TASK STATEMENT:
Extract from the entries below, exactly as given, only the lines from the line containing "Viewport: 1080px width, 732px height." to the line containing "Given: Select Arena 1 - SPINDL group cell", both lines included.

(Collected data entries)
+-------+

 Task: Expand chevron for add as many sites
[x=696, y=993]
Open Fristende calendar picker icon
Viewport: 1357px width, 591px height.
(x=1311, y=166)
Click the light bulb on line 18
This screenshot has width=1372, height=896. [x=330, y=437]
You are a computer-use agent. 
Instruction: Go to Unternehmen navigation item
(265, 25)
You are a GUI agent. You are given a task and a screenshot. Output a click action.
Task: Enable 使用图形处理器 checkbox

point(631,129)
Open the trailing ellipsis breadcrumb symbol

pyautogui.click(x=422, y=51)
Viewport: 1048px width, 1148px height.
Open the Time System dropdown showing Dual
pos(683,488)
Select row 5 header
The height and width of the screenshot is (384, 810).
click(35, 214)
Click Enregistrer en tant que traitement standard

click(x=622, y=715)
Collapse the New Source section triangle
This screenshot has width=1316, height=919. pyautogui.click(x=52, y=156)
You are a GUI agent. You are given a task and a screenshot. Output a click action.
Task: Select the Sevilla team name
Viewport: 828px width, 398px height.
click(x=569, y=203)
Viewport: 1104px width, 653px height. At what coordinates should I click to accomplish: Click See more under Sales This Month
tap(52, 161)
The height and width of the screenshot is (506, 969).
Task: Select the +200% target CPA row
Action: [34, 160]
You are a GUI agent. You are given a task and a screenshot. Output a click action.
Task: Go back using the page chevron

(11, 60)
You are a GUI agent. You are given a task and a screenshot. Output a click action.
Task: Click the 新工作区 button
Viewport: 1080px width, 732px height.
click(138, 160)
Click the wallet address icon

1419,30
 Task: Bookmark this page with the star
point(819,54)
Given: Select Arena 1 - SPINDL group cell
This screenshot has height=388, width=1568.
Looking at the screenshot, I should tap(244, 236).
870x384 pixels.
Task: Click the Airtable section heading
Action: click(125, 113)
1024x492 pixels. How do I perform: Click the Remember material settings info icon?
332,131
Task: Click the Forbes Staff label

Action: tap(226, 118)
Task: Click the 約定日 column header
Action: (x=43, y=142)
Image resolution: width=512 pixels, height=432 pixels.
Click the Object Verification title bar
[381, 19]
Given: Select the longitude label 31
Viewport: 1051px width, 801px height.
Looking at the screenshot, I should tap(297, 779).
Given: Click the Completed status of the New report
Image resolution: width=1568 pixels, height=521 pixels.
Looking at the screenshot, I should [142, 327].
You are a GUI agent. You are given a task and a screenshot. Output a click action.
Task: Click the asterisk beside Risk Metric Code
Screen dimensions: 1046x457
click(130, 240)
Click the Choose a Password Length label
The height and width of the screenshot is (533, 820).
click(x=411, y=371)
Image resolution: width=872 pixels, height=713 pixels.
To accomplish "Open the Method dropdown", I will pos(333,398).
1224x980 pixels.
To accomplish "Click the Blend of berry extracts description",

+-------+

WRITTEN ANSWER:
Viewport: 1080px width, 732px height.
click(138, 160)
Click the wallet address icon

1419,30
 Task: Bookmark this page with the star
point(819,54)
Given: Select Arena 1 - SPINDL group cell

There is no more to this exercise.